Berufsorganisationen

Spahn: Apotheker sind zu zerstritten Benjamin Rohrer, 26.05.2011 13:22 Uhr

Berlin - 

Mit seinen Liberalisierungsvorschlägen für den Apothekenmarkt hat es Professor Dr. Justus Haucap immer wieder in die Öffentlichkeit geschafft. Nur von der Politik war bislang kaum ein Echo zu vernehmen. Beim Jahreskongress des Bundesverbands Deutscher Versandapotheken (BVDVA) unter dem Motto „Mehr Wettbewerb wagen!“ hätte der Ökonom heute in Berlin die Gesundheitsexperten aus dem Bundestag von seinem wettbewerblichen Weltbild überzeugen können - doch die rückten die Gesundheit in den Mittelpunkt.

Der gesundheitspolitische Sprecher der Union, Jens Spahn, konterte, es gebe bereits Wettbewerb im Apothekenmarkt. Im OTC-Bereich seien die Preise frei; allerdings habe sich kaum Dynamik entwickelt. „Wenn es da nicht klappt, wieso sollte es an anderer Stelle klappen?“

Das sah auch die Gesundheitsexpertin der SPD, Dr. Marlies Volkmer, so. Sie kritisierte Haucap außerdem dafür, dass sein Vorschlag einer frei kalkulierbaren „Apothekentaxe“ ausgerechnet benachteiligte Patienten weiter benachteilige: Es wäre schlimm, wenn alte Menschen, Menschen im ländlichen Raum oder mit besonderem Beratungsbedarf mehr zahlen müssten, so Volkmer. Aus diesem Grund gebe es Festpreise, und daher seien auch keinerlei Rx-Boni zulässig.

Dagegen argumentierte Haucap, dass die heutige Lage mehr Nachteile etwa für Landbewohner habe und dass diese sicher gerne bereit seien, einen Euro mehr zu zahlen, wenn sie dafür kürzere Wege hätten. Das heutige Apothekenhonorar sei auch nicht geeignet, um eine gute Beratung zu fördern.


Auch Birgitt Bender von den Grünen forderte mehr Wettbewerb um Qualität und Rx-Höchstpreise. Ihrer Meinung nach ist der Apothekenmarkt „hochadministriert“. Mit einer Einschränkung der Freiwahl über die Apothekenbetriebsordnung regele man „ein Problem, das es gar nicht gibt“. Zwar sehen laut Bender einige Apotheken tatsächlich aus wie Drogerien. „Aber was spricht denn dagegen?“ Allerdings gibt es eine Grenze: Kosmetikbehandlungen in Apotheken findet Bender, wie ihre beiden Kollegen, nicht in Ordnung. In abgetrennten Räumen hätten sie damit aber kein Problem.
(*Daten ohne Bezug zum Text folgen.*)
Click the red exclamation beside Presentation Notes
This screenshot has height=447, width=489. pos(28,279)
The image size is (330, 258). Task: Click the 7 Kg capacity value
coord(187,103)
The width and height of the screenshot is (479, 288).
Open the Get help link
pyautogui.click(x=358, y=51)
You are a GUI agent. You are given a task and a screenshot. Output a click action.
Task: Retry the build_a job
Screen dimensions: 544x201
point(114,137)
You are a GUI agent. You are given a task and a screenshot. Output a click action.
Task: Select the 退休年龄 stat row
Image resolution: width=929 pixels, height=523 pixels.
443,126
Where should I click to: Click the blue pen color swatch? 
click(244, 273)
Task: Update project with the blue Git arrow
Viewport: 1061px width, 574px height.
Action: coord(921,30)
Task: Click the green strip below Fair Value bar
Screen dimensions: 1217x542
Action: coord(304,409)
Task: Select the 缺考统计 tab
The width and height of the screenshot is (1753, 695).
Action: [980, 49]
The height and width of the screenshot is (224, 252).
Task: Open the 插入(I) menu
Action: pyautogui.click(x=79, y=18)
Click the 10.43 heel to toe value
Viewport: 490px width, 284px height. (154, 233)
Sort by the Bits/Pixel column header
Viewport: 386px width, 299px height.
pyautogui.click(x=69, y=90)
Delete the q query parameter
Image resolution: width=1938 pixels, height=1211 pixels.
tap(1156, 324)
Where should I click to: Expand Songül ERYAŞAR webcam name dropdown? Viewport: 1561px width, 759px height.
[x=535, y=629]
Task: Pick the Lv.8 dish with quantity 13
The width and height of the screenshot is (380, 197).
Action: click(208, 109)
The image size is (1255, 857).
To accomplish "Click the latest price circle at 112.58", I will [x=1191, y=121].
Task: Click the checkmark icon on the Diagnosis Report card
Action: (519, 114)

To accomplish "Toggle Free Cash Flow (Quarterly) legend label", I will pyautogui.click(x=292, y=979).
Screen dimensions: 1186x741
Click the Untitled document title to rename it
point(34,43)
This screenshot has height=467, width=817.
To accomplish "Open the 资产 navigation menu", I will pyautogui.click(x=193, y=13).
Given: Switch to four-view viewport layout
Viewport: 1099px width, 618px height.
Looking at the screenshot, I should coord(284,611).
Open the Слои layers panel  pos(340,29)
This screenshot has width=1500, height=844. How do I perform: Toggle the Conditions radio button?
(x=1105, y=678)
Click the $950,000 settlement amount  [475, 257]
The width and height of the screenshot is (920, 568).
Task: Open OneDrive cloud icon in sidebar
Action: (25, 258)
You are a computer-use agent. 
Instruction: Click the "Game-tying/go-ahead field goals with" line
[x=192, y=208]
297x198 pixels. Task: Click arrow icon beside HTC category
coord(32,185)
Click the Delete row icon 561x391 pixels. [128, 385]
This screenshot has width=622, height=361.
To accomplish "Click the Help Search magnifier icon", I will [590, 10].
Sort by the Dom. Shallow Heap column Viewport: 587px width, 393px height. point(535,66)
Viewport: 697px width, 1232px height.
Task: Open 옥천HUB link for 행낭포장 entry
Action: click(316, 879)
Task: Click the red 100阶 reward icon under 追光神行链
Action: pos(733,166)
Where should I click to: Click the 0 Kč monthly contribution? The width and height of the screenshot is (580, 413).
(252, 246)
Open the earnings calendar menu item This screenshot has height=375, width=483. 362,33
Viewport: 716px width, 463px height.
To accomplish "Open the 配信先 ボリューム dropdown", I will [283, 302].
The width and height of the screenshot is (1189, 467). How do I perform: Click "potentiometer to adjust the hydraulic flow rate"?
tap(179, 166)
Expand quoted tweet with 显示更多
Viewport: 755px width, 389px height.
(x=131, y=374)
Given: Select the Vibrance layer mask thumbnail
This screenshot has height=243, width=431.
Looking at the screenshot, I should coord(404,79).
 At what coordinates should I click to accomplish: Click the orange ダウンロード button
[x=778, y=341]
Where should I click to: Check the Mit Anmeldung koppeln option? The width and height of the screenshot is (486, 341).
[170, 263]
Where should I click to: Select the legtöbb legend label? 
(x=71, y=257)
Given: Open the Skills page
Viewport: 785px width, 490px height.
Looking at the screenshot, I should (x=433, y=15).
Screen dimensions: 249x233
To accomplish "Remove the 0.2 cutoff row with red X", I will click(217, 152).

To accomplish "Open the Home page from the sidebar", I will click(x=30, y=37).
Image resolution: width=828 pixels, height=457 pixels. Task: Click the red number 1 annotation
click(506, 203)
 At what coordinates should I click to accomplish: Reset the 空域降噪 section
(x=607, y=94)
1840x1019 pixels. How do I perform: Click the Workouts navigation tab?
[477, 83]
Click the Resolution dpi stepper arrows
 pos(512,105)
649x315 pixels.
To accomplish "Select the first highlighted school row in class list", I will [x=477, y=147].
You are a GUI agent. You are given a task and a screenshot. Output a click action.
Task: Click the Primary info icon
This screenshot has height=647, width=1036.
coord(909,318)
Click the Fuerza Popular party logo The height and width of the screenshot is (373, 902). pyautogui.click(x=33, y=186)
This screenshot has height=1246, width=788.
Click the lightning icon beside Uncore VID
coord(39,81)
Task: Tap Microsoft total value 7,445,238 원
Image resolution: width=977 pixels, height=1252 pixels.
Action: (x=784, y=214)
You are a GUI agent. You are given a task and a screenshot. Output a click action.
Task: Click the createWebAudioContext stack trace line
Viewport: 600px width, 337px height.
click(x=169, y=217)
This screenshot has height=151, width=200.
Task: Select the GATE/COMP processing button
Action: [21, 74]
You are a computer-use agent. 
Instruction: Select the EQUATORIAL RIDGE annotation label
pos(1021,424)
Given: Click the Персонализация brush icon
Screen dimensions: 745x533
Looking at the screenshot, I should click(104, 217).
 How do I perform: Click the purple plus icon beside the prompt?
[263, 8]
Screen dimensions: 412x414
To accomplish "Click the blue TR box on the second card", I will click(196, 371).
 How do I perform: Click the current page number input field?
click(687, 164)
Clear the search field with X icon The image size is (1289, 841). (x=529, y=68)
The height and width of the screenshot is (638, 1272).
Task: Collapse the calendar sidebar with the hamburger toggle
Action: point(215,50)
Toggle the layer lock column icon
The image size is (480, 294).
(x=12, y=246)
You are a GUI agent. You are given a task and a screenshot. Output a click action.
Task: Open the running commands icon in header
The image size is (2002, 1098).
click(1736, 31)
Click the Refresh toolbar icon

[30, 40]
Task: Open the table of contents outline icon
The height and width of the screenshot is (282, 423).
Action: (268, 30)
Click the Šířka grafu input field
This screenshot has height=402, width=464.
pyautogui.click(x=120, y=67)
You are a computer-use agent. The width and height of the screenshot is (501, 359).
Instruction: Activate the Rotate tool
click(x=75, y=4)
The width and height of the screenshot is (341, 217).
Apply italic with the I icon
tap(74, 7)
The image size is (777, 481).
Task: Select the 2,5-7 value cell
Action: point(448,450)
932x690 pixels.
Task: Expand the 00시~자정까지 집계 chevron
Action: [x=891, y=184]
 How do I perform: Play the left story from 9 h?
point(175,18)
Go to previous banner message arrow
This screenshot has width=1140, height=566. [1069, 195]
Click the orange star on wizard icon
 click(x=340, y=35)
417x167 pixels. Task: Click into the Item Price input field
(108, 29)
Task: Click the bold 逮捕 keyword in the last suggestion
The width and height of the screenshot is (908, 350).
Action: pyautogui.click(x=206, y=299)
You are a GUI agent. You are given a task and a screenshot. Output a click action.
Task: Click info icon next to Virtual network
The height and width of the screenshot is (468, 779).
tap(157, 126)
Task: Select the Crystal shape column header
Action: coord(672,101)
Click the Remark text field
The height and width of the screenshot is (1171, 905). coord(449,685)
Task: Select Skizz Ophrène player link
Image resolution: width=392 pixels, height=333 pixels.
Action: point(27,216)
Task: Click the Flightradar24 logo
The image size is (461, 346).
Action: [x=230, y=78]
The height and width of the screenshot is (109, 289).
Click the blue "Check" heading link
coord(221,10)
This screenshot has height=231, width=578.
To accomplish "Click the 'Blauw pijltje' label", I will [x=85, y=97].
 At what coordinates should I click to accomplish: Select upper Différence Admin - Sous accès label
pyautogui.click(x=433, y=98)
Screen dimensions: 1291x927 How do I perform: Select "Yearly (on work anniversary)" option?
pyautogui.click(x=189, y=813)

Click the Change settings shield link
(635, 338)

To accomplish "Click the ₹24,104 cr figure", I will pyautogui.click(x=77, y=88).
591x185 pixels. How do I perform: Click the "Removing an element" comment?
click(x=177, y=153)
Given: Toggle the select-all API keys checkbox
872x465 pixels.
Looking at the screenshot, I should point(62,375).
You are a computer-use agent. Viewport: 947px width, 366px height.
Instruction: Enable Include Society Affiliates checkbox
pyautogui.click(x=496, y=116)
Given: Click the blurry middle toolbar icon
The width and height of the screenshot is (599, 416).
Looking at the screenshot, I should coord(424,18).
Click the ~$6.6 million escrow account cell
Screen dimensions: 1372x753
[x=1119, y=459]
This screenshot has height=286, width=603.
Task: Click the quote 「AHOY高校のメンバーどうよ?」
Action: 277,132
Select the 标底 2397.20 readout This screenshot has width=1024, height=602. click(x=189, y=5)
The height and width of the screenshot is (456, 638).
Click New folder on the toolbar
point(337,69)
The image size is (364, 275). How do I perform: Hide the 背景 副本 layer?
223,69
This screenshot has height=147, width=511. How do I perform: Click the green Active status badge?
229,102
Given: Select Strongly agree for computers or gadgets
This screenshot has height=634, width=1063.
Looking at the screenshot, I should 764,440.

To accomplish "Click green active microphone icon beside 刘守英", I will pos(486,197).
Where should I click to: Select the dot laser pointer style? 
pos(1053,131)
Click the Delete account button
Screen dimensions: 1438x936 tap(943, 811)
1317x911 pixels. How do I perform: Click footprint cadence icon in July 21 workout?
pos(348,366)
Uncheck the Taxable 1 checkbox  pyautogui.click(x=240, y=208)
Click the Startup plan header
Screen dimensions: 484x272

Spahn wies die Behauptung zurück, dass die Koalition die Freiwahl über konkrete Vorgaben einschränken wolle. Ursprünglich hätten die Apotheker mehr Regeln verlangt; jetzt protestierten sie dagegen. Seiner Meinung nach müssen sich die Apotheker erst einmal intern auf eine gemeinsame Linie einigen: Immer, wenn die Politik sich auf eine mehrheitsfähige Position geeinigt habe, gebe es Gegenwind von den Apothekern, so Spahn.

Beispiel Rx-Boni: Er könne keine Gesetze für ausländische Unternehmen machen, er könne nur die deutschen Anbieter besser stellen. Doch in diesem Punkt habe die Apothekerlobby gemauert. „Es ist nicht unser Job, den Streit innerhalb der Apothekerschaft zu entscheiden“, so Spahn.

Der CDU-Politiker geht davon aus, dass in fünf bis 15 Jahren auch die Meinung der Apotheker zum Fremd- und Mehrbesitzverbot eine andere sein könnte. „Wir werden erst etwas ändern, wenn es eine Initiative aus dem Berufsstand gibt.“ An dieser Front ist auch Bender ernüchtert: Eine Diskussion um Apothekenketten bräuchte eine breite Basis. Sie werde erst wieder aktiv werden, wenn Verbraucherschützer oder die Mehrheit der Apotheker hinter ihr stünden.